TEXT BLOCK
╔══
Is the current recession the best thing that could have happened to the legal industry?

 

Was anybody really expecting a recession of this severity?

Shocking headlines about the worsening state of the global economy have been inescapable for nearly a year now, and journalists still seem able to find increasingly depressing news stories on a daily basis, regularly assisted by government and the banking and finance sector.

   The impending deregulation of the legal industry will have become, for many firms, a very secondary issue to short-term survival in this fast-moving economic downturn. The relentless contractions in all aspects of business that require access to bank funding have confounded the predictions of even the most pessimistic forecasts.

   As the UK’s economy descends headlong into an ever deepening recession, many will be asking: have law firms been taking year-on-year growth, easy revenues and spectacular reward levels for granted?

  

Is legal business about law or business?
╚══
STUDY MATERIAL
╔══
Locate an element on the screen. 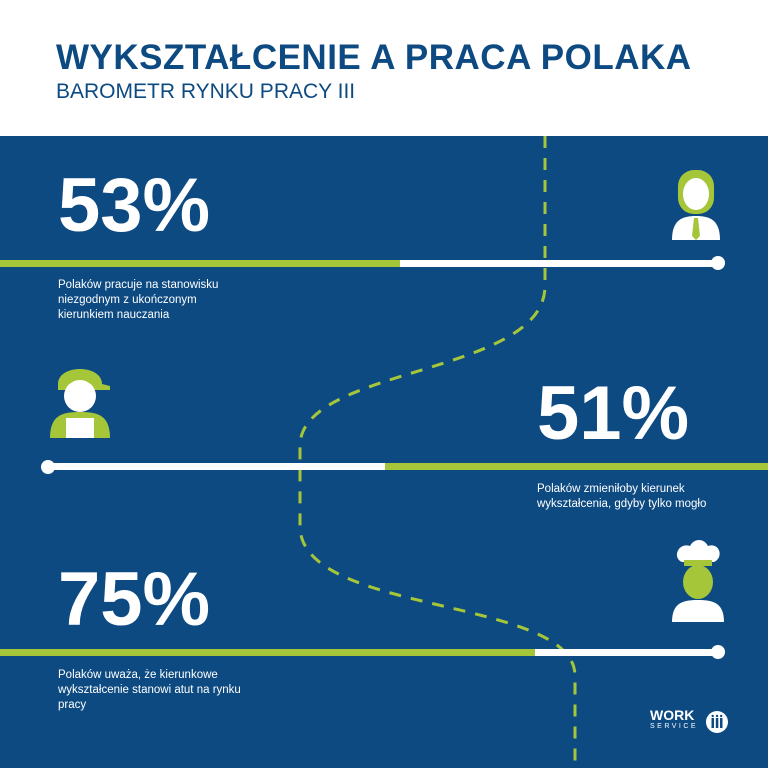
╚══
╔══
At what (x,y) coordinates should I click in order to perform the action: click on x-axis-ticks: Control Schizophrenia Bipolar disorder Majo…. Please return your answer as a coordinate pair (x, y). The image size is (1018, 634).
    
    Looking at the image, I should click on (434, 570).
╚══
PROBLEMS TO WORK ON
1. Answer these questions about the article on the recession and the legal industry:
(a) For how long have shocking headlines about the worsening global economy been inescapable?
(b) Which impending change does the article say has become a very secondary issue for many firms?
(c) Whose economy is described as descending into an ever deepening recession?
2. Resume the article on the recession and the legal industry after its last heading, "Is legal business about law or business?"

ANSWER SECTION
1.
(a) Nearly a year.
(b) The deregulation of the legal industry.
(c) The UK's.

2.
The origins of most law firms are as traditional partnerships founded by like-minded individuals motivated principally by the desire to practise law and serve clients and communities in this capacity. The uneasy relationship in most law firms between these emotive principles and less professionally satisfying commercial objectives is, therefore, quite understandable, even in a soulless modern world.

   The commercial drivers and management processes accepted, without question, by professional managers and finance professionals working in professional services firms, are in many ways just a question of people happily accepting what they have grown up with. Selection for promotion and long-term career progression within non-legal business is generally based on the development of the individual beyond core professional skills and competencies, focusing far more on managerial and commercial capability.

   Until quite recently, relatively few legal businesses genuinely drove programmes to develop practising lawyers’ commercial-management skills with equal importance to their legal-practice skills. Invariably, commercial management skills have been ‘bought in’ by most firms from outside the profession and almost always quarantined from practitioners through management and administrative structures.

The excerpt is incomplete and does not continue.